Task goal: Write out, word for word, the line that contains "This screenshot has width=639, height=455." and each line after it down to the last line of the data below. Include nothing more.

[Excerpts from a dataset]
┄┄┄┄┄┄┄┄┄┄
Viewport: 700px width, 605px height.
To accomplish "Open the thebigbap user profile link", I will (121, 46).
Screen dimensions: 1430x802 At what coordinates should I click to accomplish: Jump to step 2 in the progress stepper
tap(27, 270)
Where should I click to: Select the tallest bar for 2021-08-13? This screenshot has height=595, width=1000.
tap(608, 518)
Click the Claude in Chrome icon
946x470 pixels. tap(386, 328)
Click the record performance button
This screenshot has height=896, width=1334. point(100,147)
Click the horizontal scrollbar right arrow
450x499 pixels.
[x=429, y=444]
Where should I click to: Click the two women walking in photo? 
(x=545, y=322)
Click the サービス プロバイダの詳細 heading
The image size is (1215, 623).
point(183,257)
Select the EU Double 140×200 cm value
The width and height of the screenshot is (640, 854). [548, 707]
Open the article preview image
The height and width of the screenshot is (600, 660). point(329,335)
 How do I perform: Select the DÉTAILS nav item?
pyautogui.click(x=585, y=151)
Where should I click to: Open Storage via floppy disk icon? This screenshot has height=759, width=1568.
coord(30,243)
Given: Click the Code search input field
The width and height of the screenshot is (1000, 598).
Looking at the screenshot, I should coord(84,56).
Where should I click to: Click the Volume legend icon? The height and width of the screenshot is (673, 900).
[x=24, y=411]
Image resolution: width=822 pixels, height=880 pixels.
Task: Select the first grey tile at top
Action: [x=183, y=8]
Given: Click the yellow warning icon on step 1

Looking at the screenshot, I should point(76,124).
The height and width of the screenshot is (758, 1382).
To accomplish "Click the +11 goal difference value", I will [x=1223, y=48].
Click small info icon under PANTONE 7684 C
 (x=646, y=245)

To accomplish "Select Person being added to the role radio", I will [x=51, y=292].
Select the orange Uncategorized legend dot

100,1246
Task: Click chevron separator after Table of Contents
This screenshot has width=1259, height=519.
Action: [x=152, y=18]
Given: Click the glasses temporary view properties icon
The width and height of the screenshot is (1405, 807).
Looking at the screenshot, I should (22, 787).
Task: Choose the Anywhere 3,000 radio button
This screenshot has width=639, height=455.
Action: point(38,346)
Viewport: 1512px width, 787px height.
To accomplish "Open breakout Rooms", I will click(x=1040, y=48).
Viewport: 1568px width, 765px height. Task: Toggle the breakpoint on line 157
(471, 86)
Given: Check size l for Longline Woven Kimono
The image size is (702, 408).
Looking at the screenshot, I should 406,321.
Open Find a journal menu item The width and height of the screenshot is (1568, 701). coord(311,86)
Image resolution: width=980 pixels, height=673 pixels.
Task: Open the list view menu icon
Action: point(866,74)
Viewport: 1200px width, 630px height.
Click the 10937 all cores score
┄┄┄┄┄┄┄┄┄┄
Answer to the exercise:
This screenshot has width=639, height=455.
Action: point(38,346)
Viewport: 1512px width, 787px height.
To accomplish "Open breakout Rooms", I will click(x=1040, y=48).
Viewport: 1568px width, 765px height. Task: Toggle the breakpoint on line 157
(471, 86)
Given: Check size l for Longline Woven Kimono
The image size is (702, 408).
Looking at the screenshot, I should 406,321.
Open Find a journal menu item The width and height of the screenshot is (1568, 701). coord(311,86)
Image resolution: width=980 pixels, height=673 pixels.
Task: Open the list view menu icon
Action: point(866,74)
Viewport: 1200px width, 630px height.
Click the 10937 all cores score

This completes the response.